Data items
————————
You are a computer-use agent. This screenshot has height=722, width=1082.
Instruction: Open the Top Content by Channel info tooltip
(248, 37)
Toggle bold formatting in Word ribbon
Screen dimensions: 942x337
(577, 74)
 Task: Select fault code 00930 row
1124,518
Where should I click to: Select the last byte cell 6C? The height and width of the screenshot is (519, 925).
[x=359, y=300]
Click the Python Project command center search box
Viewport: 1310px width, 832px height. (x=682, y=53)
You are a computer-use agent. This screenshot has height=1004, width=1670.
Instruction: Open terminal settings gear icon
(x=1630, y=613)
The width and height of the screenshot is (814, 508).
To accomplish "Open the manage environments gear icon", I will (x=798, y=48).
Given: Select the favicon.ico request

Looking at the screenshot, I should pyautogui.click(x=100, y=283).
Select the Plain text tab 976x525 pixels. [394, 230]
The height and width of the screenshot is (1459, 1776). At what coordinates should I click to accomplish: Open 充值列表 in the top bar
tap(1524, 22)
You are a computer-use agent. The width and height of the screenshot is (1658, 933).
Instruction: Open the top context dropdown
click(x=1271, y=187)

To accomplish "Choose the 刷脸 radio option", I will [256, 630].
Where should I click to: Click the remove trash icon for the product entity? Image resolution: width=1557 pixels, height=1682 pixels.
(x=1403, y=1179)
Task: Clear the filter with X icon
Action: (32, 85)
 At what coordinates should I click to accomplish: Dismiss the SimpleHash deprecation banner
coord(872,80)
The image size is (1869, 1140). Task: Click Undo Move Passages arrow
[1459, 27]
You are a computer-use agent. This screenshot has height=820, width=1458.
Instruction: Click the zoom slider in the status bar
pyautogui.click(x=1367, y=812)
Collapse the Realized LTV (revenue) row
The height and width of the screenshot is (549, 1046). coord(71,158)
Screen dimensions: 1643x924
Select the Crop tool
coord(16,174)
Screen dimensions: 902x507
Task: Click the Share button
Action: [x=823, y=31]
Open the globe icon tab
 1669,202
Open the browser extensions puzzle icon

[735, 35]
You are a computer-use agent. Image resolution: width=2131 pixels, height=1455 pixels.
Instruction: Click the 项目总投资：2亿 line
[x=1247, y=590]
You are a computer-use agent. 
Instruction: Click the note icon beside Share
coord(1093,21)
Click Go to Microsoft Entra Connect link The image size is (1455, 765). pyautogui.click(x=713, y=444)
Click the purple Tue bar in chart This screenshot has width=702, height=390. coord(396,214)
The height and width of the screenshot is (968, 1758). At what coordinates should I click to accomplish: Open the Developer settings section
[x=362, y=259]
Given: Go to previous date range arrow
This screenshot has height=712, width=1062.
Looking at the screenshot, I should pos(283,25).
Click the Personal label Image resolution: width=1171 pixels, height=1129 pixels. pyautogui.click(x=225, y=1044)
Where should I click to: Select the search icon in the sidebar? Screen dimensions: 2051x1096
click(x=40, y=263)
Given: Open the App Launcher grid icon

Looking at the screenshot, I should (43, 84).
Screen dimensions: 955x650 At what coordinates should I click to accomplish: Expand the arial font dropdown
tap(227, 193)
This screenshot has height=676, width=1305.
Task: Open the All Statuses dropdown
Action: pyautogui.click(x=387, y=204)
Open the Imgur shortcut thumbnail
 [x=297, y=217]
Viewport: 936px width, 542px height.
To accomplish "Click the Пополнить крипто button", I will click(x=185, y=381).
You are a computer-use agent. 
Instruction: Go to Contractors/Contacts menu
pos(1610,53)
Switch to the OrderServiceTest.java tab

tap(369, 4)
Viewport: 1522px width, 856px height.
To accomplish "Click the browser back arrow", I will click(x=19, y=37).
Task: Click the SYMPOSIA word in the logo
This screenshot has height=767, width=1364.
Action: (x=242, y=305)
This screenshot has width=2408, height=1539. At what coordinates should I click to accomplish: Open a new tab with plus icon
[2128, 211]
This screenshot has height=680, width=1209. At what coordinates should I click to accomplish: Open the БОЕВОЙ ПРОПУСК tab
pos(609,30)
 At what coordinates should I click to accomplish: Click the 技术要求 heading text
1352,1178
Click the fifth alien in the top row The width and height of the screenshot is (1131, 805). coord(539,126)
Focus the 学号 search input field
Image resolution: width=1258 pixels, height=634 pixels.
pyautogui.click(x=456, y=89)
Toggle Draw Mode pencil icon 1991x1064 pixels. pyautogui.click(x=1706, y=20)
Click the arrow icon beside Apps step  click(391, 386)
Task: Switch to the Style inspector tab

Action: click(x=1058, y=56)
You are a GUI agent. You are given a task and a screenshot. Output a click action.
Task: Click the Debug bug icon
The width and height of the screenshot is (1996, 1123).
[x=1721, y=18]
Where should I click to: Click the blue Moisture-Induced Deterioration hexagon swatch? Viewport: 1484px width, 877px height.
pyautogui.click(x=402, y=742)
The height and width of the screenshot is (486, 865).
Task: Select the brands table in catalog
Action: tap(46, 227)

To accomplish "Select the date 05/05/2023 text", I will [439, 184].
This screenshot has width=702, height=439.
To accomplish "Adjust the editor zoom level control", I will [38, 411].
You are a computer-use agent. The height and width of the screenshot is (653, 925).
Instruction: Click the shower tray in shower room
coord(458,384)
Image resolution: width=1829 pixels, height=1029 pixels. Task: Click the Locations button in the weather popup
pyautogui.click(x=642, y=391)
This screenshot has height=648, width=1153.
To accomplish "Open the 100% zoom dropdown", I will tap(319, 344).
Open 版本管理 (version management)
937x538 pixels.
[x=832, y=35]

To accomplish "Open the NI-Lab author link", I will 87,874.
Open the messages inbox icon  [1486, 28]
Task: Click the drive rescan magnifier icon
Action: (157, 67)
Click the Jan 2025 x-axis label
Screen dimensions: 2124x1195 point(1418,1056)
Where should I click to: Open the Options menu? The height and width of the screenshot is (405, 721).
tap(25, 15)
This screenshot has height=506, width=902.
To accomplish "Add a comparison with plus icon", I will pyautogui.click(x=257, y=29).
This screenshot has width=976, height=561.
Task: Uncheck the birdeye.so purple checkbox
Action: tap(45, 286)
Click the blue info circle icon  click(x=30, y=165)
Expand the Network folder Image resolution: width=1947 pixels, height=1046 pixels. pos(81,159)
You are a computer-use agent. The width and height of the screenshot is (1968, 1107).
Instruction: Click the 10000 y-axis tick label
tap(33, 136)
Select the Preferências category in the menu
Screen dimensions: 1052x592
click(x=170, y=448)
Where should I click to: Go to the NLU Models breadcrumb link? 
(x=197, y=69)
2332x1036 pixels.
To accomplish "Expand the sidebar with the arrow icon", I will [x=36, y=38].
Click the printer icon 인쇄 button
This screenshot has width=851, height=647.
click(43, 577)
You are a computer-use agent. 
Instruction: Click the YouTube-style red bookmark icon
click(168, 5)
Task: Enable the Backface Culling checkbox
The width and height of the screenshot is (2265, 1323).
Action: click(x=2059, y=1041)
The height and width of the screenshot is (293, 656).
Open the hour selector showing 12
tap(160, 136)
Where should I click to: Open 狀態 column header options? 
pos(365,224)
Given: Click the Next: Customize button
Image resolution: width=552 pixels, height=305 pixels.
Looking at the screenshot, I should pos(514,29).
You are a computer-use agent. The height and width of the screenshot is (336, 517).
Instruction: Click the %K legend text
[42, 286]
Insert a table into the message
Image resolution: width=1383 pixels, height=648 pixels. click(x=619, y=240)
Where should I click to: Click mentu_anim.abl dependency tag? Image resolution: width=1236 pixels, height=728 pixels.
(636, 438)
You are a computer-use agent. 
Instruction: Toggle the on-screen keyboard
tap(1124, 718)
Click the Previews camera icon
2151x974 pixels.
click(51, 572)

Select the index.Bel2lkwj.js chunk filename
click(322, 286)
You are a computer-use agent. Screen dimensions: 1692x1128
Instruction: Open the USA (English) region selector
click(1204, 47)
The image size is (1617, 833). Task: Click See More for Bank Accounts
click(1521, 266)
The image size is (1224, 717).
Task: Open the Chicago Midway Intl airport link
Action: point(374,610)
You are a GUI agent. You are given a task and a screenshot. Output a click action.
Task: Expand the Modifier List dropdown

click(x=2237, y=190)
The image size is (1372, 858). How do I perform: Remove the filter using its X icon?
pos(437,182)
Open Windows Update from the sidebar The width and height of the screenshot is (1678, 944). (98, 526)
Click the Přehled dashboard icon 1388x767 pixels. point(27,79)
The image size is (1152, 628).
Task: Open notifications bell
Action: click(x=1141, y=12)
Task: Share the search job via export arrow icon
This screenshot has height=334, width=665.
————————
YOUR OBJECTIVE
All that is needed is the exact run of lines above from the line containing "This screenshot has height=680, width=1209." through the line containing "is (653, 925).", both of them included.

WRITTEN RESPONSE
This screenshot has height=680, width=1209. At what coordinates should I click to accomplish: Open the БОЕВОЙ ПРОПУСК tab
pos(609,30)
 At what coordinates should I click to accomplish: Click the 技术要求 heading text
1352,1178
Click the fifth alien in the top row The width and height of the screenshot is (1131, 805). coord(539,126)
Focus the 学号 search input field
Image resolution: width=1258 pixels, height=634 pixels.
pyautogui.click(x=456, y=89)
Toggle Draw Mode pencil icon 1991x1064 pixels. pyautogui.click(x=1706, y=20)
Click the arrow icon beside Apps step  click(391, 386)
Task: Switch to the Style inspector tab

Action: click(x=1058, y=56)
You are a GUI agent. You are given a task and a screenshot. Output a click action.
Task: Click the Debug bug icon
The width and height of the screenshot is (1996, 1123).
[x=1721, y=18]
Where should I click to: Click the blue Moisture-Induced Deterioration hexagon swatch? Viewport: 1484px width, 877px height.
pyautogui.click(x=402, y=742)
The height and width of the screenshot is (486, 865).
Task: Select the brands table in catalog
Action: tap(46, 227)

To accomplish "Select the date 05/05/2023 text", I will [439, 184].
This screenshot has width=702, height=439.
To accomplish "Adjust the editor zoom level control", I will [38, 411].
You are a computer-use agent. The height and width of the screenshot is (653, 925).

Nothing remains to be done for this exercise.